John Berger: histórias e retratos

Crónica
| Rui Miguel Rocha

Acabo “Fotocópias” do John Berger na Antígona com tradução da Inês Dias.
Adoro estes livros que não conseguimos parar de ler até chegarmos ao fim que não queríamos que chegasse. São vinte e nova histórias/retratos de alguém com quem o autor alguma vez se cruzou, mesmo no caso de ter visto a personagem numa fotografia num jornal ou a meio de um livro. Alguns conhecidos como Cartier Bresson e Simone Weil, outros desconhecidos, quase todos com grande apego à arte e à terra.
____________________
▸ **TAREFAS A REALIZAR**:
1. Segundo a crónica sobre «Fotocópias», de John Berger, porque é que o cronista adora livros como este? Responda em uma ou duas frases.
2. Dê seguimento à crónica sobre «Fotocópias», de John Berger, a partir da última frase apresentada.

(Registos para localizar itens apresentados)
____________________
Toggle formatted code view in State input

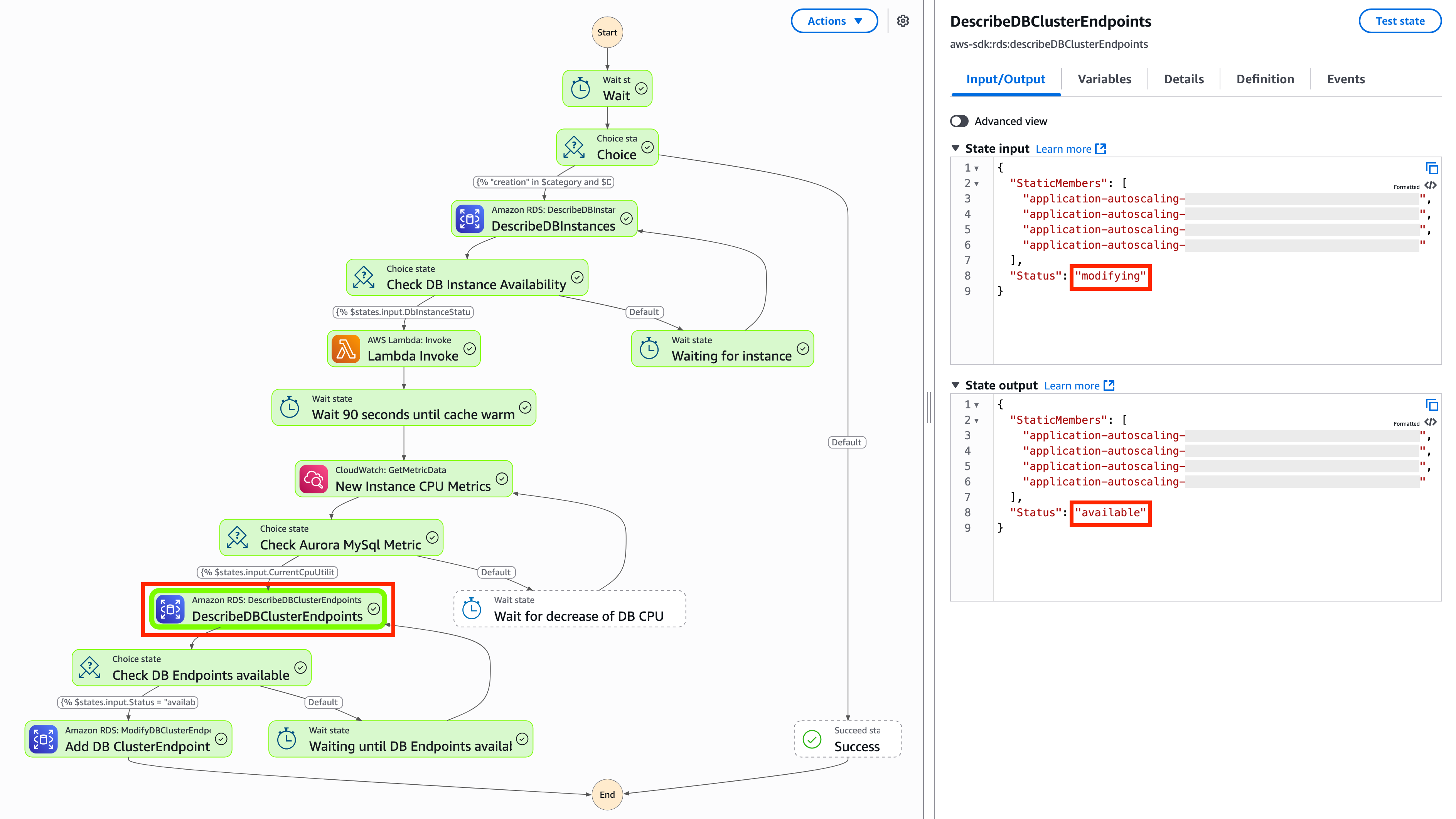pos(1430,185)
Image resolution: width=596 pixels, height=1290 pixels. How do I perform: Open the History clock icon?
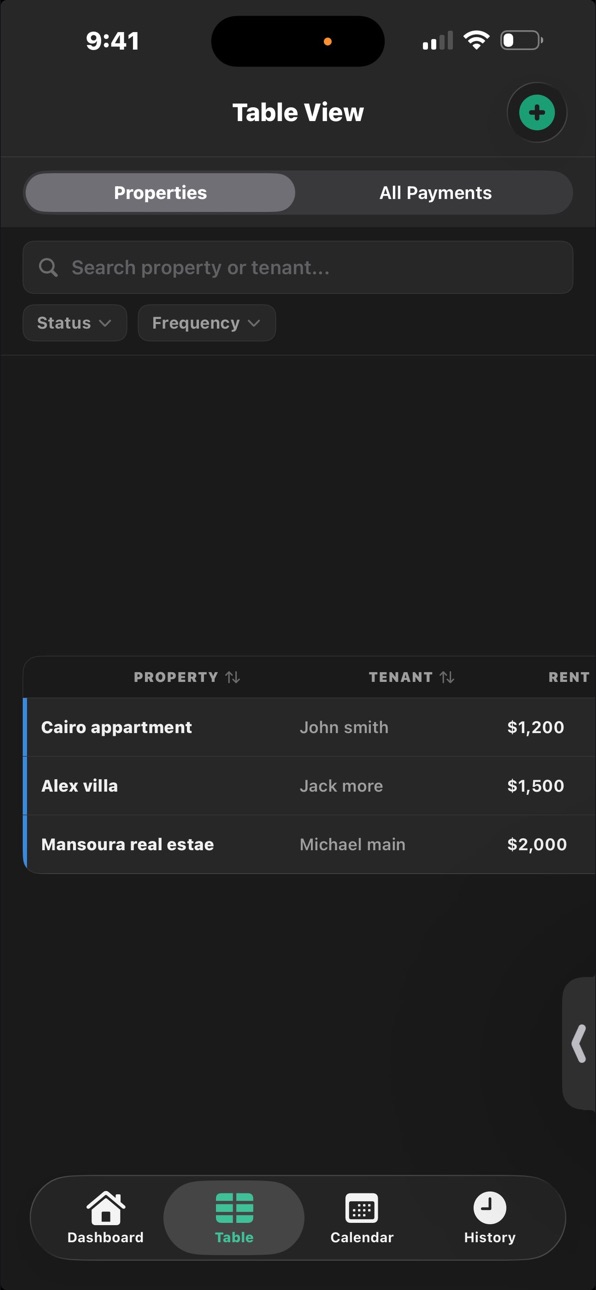coord(490,1208)
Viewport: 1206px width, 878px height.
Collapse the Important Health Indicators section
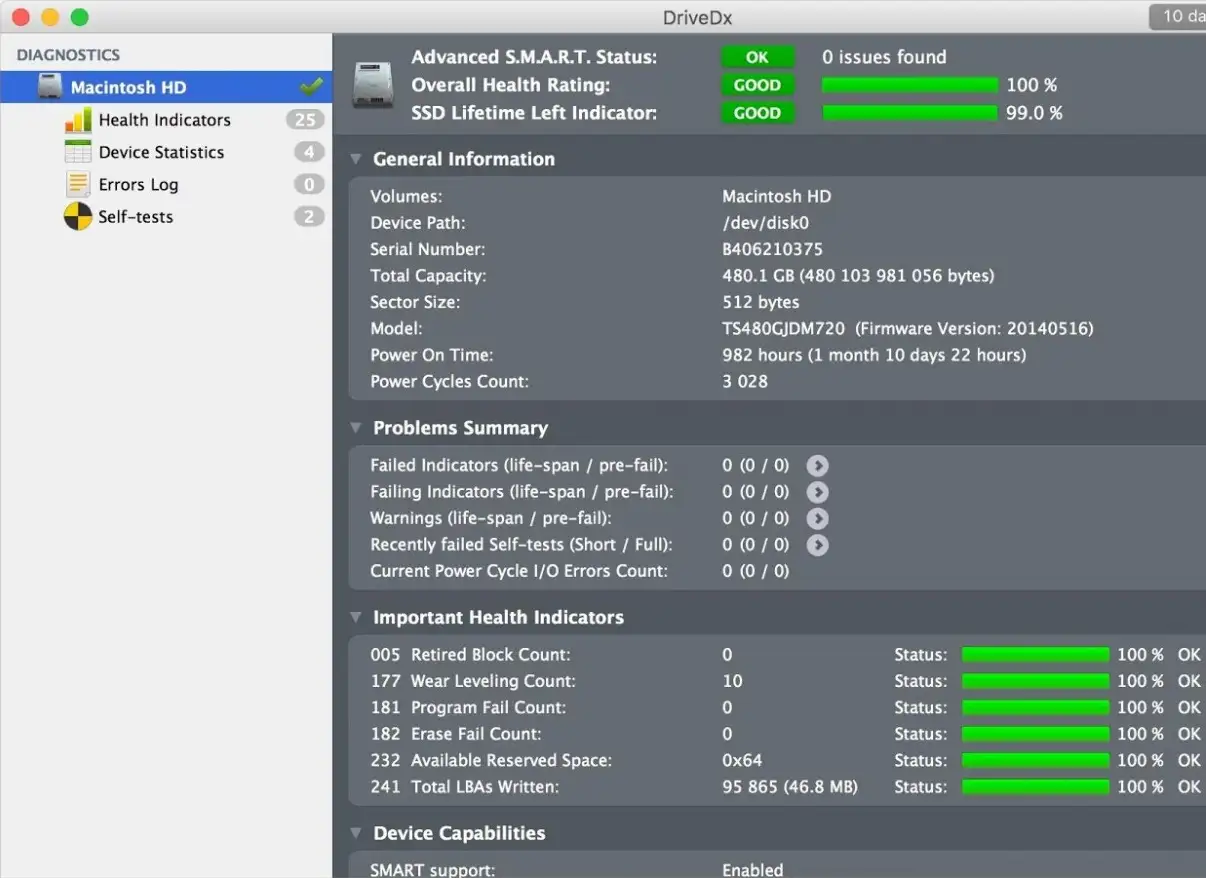click(x=355, y=617)
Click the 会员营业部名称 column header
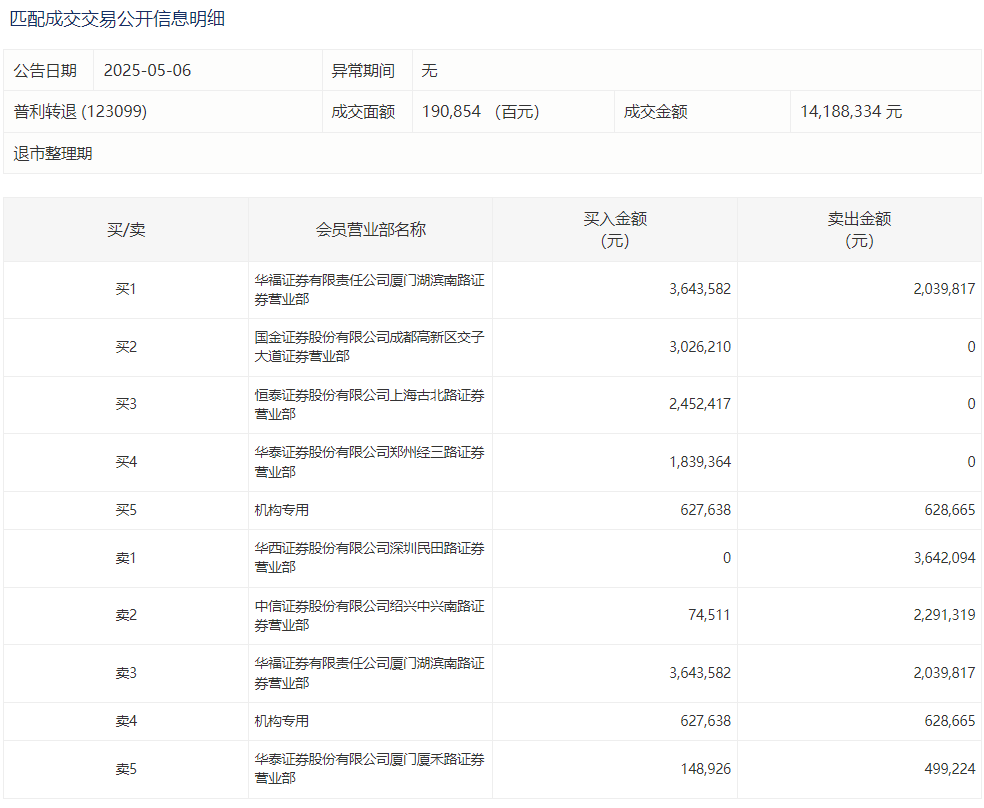Viewport: 984px width, 808px height. coord(370,230)
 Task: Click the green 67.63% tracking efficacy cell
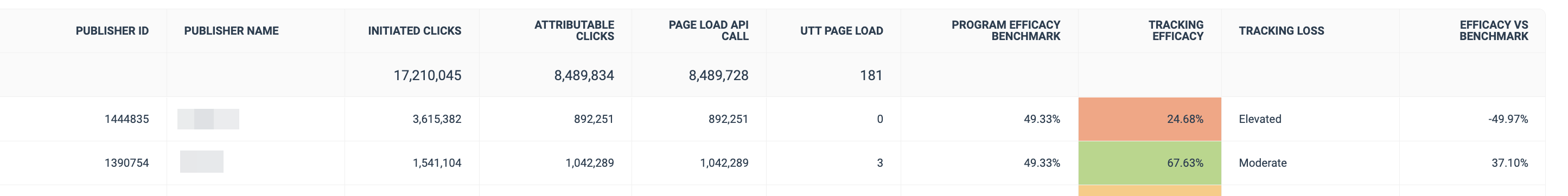pos(1149,162)
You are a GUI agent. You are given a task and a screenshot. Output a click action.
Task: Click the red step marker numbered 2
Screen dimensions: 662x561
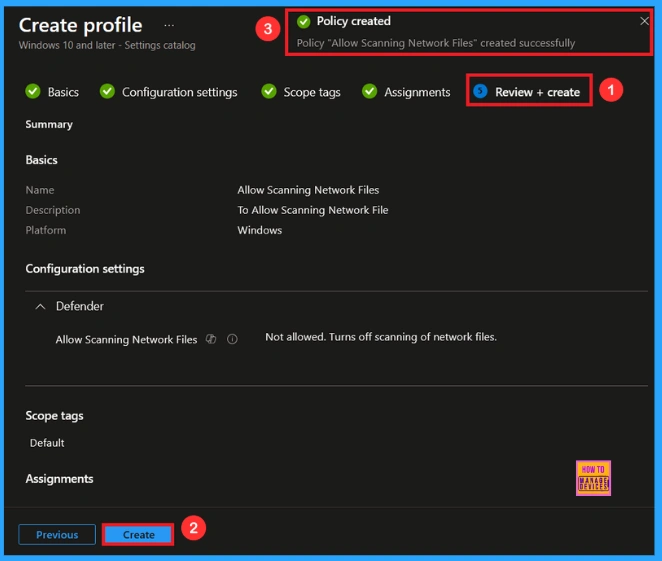coord(194,529)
____________________
▸ **RESULTADOS FINAIS**:
1. Porque são livros que não se consegue parar de ler até chegar ao fim, um fim que não se queria que chegasse.

2.
Comecei por gostar dos títulos, como se de pinturas se tratassem (e não serão?): “Mulher com um cão no colo”; “Dois cães debaixo de uma rocha”; “Uma mulher de bicicleta”; Uma rapariga como Antígona”…
E depois os retratados: uma mulher “magra e firme como as pessoas que vivem perto de cavalos”; e outra ainda que quando “entrava numa sala cheia de gente, tinha uma arrogância quase bizantina” e que tinha um “riso…leve e argentino” que contou uma anedota sobre os homens pararem os relógios antes de irem para a cama para assim durarem mais. Mas também a cerejeira que “Nasceu sozinha um ano depoi da morte da Mãe. Quando ela estava viva, tinha o hábito de cuspir os caroços de cereja pela janela da sala de estar.” E ainda “uma vagabunda sem necessidade de pedir, mas com necessidade de dar.” E, claro, Cartier-Bresson (ao ler este livro a nossa fotografia trazida da exposição no MoMa há dez anos, caiu com estrondo do prego mal amanhado onde o pendurei há pouco tempo) “que escapou três vezes de uma campo de prisioneiros de guerra na Alemanha”, caçou em África e depois tornou-se num “budista e anarquista independente” (de certa forma num percurso inverso ao de Rimbaud) com o seu “tratado zen sobre o tiro com arco” (também comprei um arco para os meus filhos há pouco) e a elegância, como dizem os matemáticos e físicos “se uma abordagem é elegante, pode estar mais próxima da verdade.”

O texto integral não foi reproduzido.